Participants had unlimited time in the first part of the experiments during which they selected their preferred baskets. They could review and change selections as often as they wished, including returning to and modifying earlier baskets if required, the only exception being the first chosen basket in the second experiment which remained fixed as the reference point. In order to help the participants in their selection tasks, they were provided with

personal computers and software designed to aid their allocation process. Therefore,

participants could select the required quantities of any item from the screen and their basket would update automatically showing income allocated, based upon prices and quantities, and residual income to be allocated. Should budget constraints be violated, a warning message would appear. As a further aid, the programme also informed the subject how remaining income could be allocated to various items in order to use up all available funds. The computational aspects of the experiment were therefore made much easier and less time consuming for the participants and also eliminated the possibility of arithmetical error. Changes to baskets could be made with ease, ensuring that participants were able to allocate most of their time to deciding their preferences rather than being side-tracked in terms of performing calculations. Once each of the 10 selections had been finalised, the experimenter selected the actual basket to be presented to the subject at random. The subject was then taken to the laboratory and invited to consume his goods.

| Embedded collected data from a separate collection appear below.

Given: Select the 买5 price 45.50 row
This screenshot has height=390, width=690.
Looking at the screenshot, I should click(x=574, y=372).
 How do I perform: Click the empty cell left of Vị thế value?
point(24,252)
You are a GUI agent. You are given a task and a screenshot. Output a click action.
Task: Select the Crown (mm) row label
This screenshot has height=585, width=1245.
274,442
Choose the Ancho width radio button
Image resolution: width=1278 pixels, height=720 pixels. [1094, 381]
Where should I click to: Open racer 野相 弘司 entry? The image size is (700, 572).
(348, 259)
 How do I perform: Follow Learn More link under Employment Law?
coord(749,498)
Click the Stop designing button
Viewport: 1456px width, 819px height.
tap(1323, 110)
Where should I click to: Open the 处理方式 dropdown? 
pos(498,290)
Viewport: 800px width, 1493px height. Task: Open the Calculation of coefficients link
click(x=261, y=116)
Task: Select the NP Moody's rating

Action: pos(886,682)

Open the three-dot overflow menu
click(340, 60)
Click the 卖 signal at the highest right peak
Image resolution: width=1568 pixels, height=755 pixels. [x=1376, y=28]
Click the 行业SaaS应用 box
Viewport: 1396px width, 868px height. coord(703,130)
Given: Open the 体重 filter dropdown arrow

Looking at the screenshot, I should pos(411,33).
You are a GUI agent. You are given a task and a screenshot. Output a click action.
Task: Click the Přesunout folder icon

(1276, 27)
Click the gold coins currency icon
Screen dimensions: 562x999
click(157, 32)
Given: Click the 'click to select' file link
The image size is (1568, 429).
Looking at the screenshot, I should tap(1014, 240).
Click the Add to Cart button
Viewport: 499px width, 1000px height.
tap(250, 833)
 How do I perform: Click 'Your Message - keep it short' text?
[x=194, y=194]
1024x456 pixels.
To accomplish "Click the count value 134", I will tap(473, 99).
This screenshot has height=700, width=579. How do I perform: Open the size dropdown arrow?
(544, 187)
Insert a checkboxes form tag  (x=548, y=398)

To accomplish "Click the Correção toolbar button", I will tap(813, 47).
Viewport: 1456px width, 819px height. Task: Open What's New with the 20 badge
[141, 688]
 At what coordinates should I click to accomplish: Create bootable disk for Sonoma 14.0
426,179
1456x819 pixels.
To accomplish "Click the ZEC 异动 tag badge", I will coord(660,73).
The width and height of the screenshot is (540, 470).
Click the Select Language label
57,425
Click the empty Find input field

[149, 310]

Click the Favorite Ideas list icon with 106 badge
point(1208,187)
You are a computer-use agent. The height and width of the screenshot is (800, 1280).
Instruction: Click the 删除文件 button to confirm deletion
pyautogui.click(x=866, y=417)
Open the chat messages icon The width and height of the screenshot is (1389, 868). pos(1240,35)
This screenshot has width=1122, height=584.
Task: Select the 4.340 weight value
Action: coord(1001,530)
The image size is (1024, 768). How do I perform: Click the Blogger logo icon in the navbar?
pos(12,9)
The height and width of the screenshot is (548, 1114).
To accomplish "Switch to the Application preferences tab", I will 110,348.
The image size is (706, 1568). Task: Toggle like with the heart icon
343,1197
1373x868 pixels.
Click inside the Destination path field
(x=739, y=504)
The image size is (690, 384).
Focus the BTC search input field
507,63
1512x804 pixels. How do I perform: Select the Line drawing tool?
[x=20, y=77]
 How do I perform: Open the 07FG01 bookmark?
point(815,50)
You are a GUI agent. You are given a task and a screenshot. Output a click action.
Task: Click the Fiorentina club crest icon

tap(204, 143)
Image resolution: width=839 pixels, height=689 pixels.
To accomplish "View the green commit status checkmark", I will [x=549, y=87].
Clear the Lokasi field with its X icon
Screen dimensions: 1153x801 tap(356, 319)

Sippel’s experiments provided a direct test of the practical feasibility of the axioms of expected utility as expressed through Samuelson’s concept of revealed preference. The tasks presented to the participants in the two experiments represented a typical decision-making scenario envisaged by expected utility theory. Obvious biases found in other experiments were largely eliminated, particularly in relation to time series impacts on taste shifts. In relation to the first experiment, 11 out of the 12 participants violated the axioms of rational choice selection, implying that just one subject could be considered a utility maximiser. Each of the other participants showed inconsistency with regard to their choices of bundles in identical situations. The only circumstance in which such an outcome might be consistent with classical rational behaviour would be in the case of indifference between the chosen bundles.

In the second experiment, 22 of the 30 participants were also found to violate the strong axioms of revealed preference.

The findings of the experiment directly contradict the assumptions of classical demand theory. Examination of the data found that participants were far from random in expressing their preferences, spending a considerable time engaging in the selection process. Each of the participants revealed strong preferences for certain goods over others, representing clear expressions of taste, such that some goods were not chosen at all even at low prices. In other cases, participants quite willingly substituted one good for another based upon changes in relative prices. On that basis, it is reasonable to assume that participants all selected the bundles they genuinely believed they preferred at that point in time. A number of participants made repeated changes to their chosen baskets before settling upon their final choices. Even when these prior choices were considered, before amendments were made, no improvements in overall consistency were found. Sippel thus concluded that, while all of the participants were clearly motivated by the experiment, the axioms of revealed preference were

nevertheless violated by the overwhelming majority.